MOSQUITO CONTROL ISN’T ‘SEXY SCIENCE’
Zika, chikungunya, and dengue viruses are all now circulating in Brazil. They cause similar symptoms, complicating clinical identification during outbreaks. And no treatments or vaccines exist for any of the three viruses, making mosquito control vital.
“Mosquito control is not considered ‘sexy’ science, like developing a new drug or a vaccine,” Kitron says, “but more attention and resources need to be devoted to it.”

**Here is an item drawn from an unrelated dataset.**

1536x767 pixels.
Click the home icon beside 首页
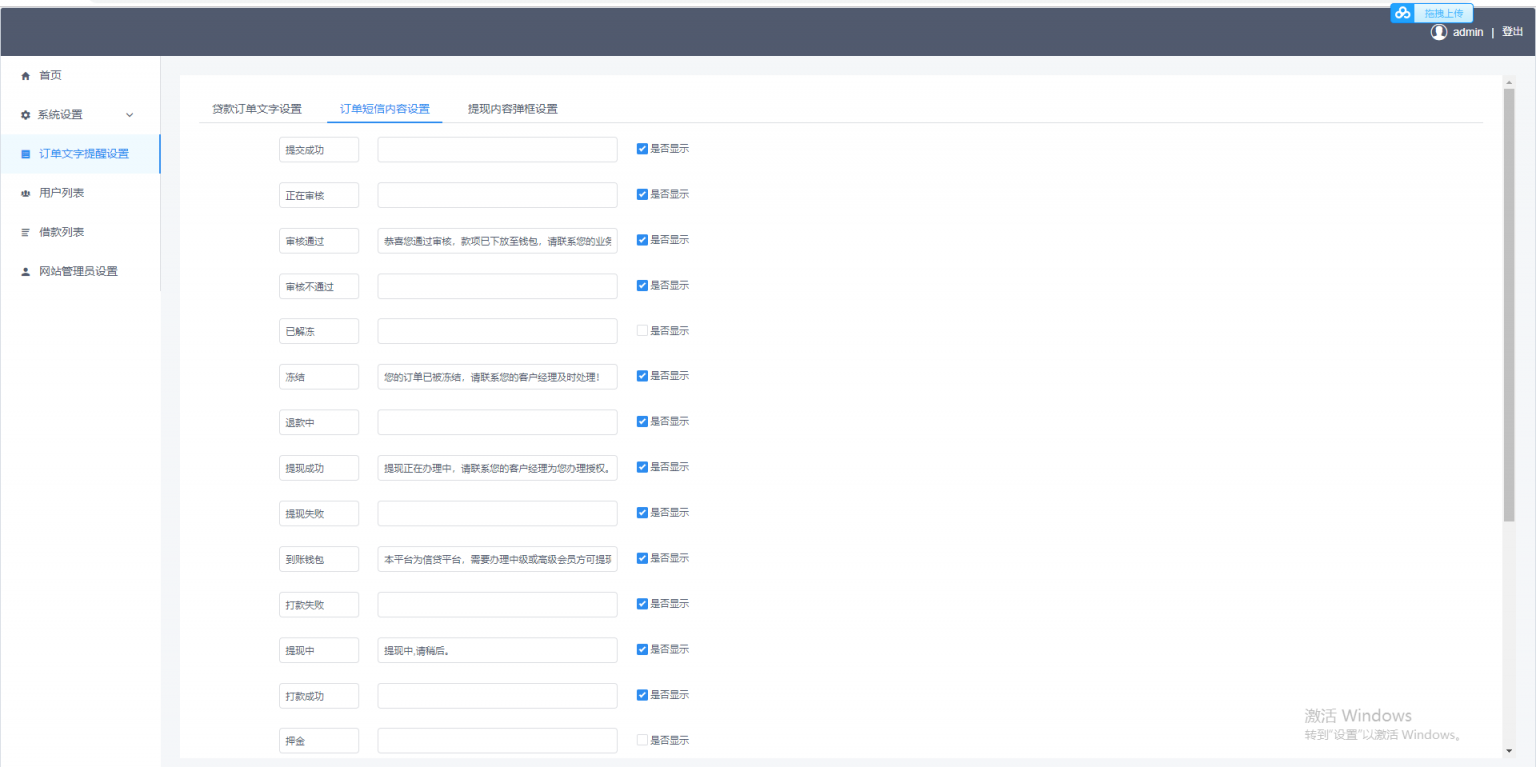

Aedes aegypti are like “the roaches” of the mosquito world, perfectly adapted to living with humans, especially in urban environments, says disease ecologist Gonzalo Vazquez-Prokopec, who specializes in spatial analysis of disease transmission patterns and has several research projects for dengue fever ongoing in Latin America.

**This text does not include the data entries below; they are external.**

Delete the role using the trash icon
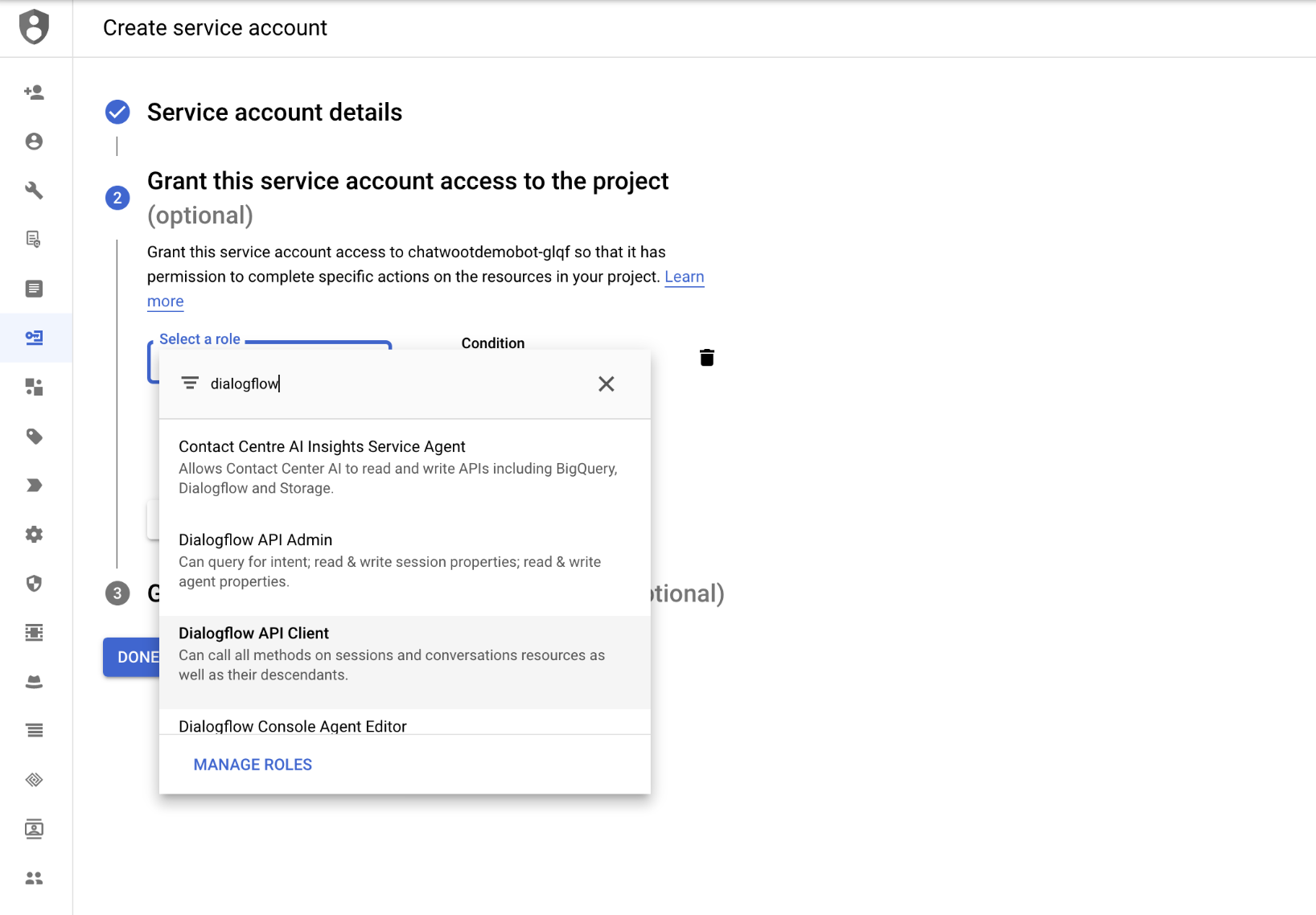click(706, 358)
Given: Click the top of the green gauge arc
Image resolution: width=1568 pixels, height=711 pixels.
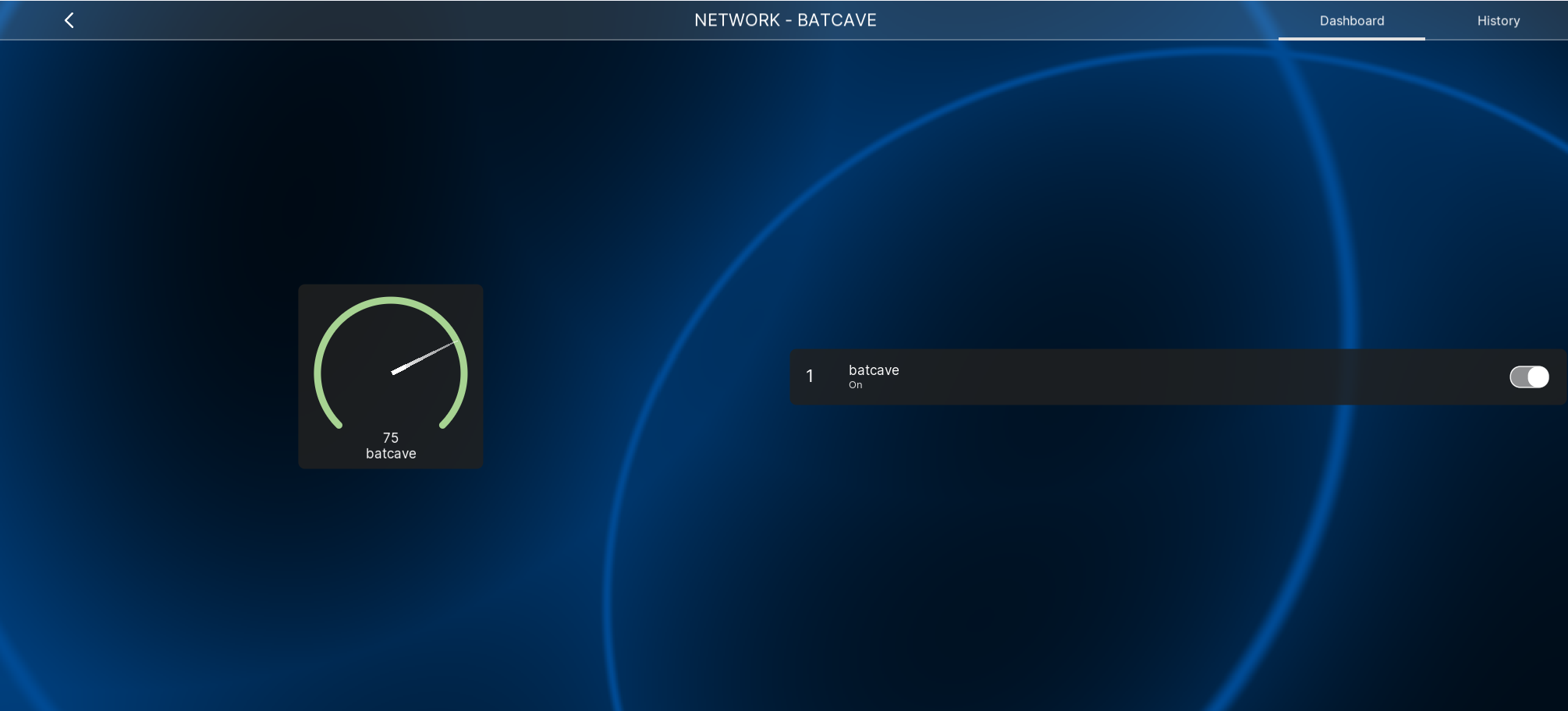Looking at the screenshot, I should pos(391,299).
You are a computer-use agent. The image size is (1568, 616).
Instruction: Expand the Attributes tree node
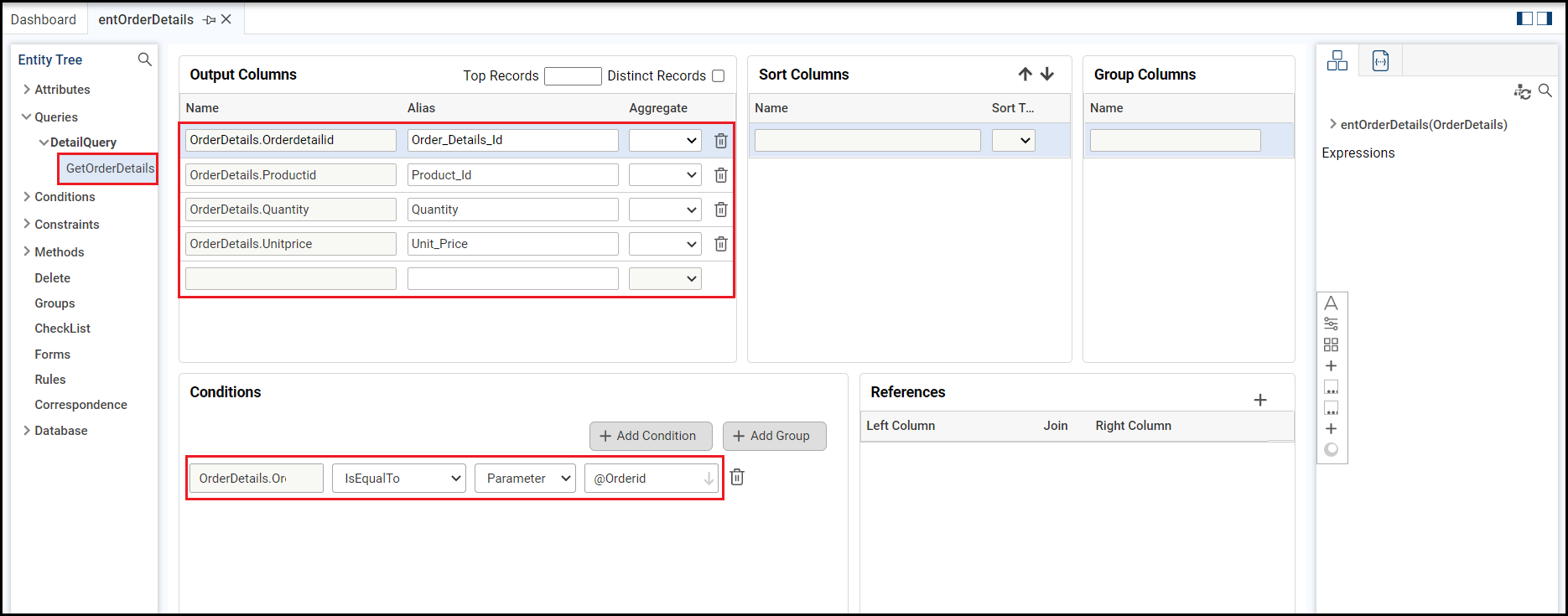27,90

While mosquitoes that carry malaria only feed during the evening, the Aedes aegypti feeds almost exclusively on humans and bites primarily during the daytime.
“Killing mosquitoes is labor-intensive and expensive if you do it well, and it can be difficult to get funding for it,” Vazquez-Prokopec says. “Now we have three viruses—dengue, chikungunya, and Zika—being spread by Aedes aegypti, so that greatly increases the cost-effectiveness of doing high-quality, thorough mosquito control.”